Code Black: the U.S has the “E-Bomb”

San Francisco – When the Bush Administration talks about Weapons of Mass Destruction (WMD), it means nuclear, chemical and biological devices.

But the U.S. is preparing to use a WMD of its own that will accomplish at the speed of light what 10 years of bombing was unable to do in Southeast Asia: turn a country back to the stone age.

The device, sometimes referred to as a “microwave bomb,” sometimes as an “E-Bomb,” will literally bring a nation to its knees by destroying all electrical devices–permanently. Every battery, every semiconductor, every electrical line and every power source will simply cease to function.

Asked about using the weapon, Secretary of Defense Donald Rumsfeld recently said that “you never know,” then added that the U.S. “might use it.”

While the Administration was being coy about employing the device, military analysts were rubbing their hands in anticipation. “Kabammy! A huge electronic wave comes along and sends out a few thousand volts. Wham! Your cell phone or your computer dies,” says Roger McCarthy, chair of Exponent Failure Analysis Associates.

But not only cell phones and computers will die. The E-Bomb will fry all communications cables, radio towers, phone systems, and wires. Traveling through the air or conducted by everything from railroad tracks to plumbing pipes, an enormous electromagnetic pulse (EMP) will flash into homes, businesses and hospitals, and essentially terminate the 20th century.

It will also violate the 1949 Geneva Conventions, and in particular, Protocol 1, Part IV, Article 48, which clearly states that warring parties “shall at all times distinguish between the civilian population and combatants and between civilian objects and military objectives and accordingly shall direct their operations only against military objectives.”

Article 51 specifically prohibits attacks employing a “method or means of combat which cannot be directed at a specific military objective.”

Firing one of these devices over Baghdad would indeed immobilize the tanks of the Republican Guard, as well as its anti-aircraft missiles, but it would also shut down every hospital and ambulance. It would also destroy every generator and water pump in a city of 4.5 million people.

Given that some 5,000 Iraqi children die each month, according to the World Health Organization, many of them as a result of water borne diseases caused by a decade of sanctions, civilians are likely to seriously suffer the brunt of such a device.

Again, Article 54 of the Geneva Conventions explicitly forbids rendering “useless” any “drinking water installations.”

Iraq is one of the most urban societies in the Middle East. Some 76 percent of its population reside in cities, compared with 61 percent in Iran and 45 percent in Egypt. It is also a very young population. Over 50 percent of its population is 15 years or younger, and children are far more susceptible to water borne diseases, like cholera, than are adults.

The effects of EMPs have been know since a 1958 high altitude nuclear test in the Pacific inadvertently disrupted telephones, street lights and radio transmission in Hawaii and Australia. The initial effect of a nuclear explosion is an EMP wave, and its results have been closely studied since those tests.

The Livermore and Los Alamos national labs have recently produced a rather simple device with a devastating effect. Mounted on a cruise missile, or even attached to a helicopter, the “bomb” forces an explosion through a copper coil, producing what is called the “Compton effect,” or electrons traveling at 186,000 miles per second.

The effects are virtually instantaneous and the damage permanent. Every electrical device that it touches will have to be replaced, from microchips and semiconductors to wiring.

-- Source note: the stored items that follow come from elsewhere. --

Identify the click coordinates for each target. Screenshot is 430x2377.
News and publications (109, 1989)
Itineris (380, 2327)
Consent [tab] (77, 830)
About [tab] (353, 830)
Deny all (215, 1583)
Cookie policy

If the cost for such reconstruction in Iraq has been calculated, the figures are classified.

Supporters of the device see it as a “humane” weapon because it is not supposed to kill people. “The electromagnetic pulse generator is emerging as one of the strongest contendersŠto find effective weapons to defeat an enemy without causing loss of Life,” writes David Fulghum, an EMP expert.

But as the Geneva Conventions make clear, this kind of attack is a violation of international law because it targets services that civilians will need to survive a war.

Imagine a hospital without electricity or backup generators, serviced by immobile ambulances, their ignition systems fused by a massive EMP. “Code Blue,” hospital shorthand for emergency, will become “Code Black.”

The temptation to try a new whiz bang in wartime conditions is likely to be overwhelming.

“The only time you get realistic feedback on new capabilities is during wartime,” says Bob Martinage from the Center for Strategic and Budgetary Assessments. “The military will take advantage of that time to test new systems.”

But that “feedback” will violate international law, derail a modern society, and put 23 million Iraqi civilians in harm’s way.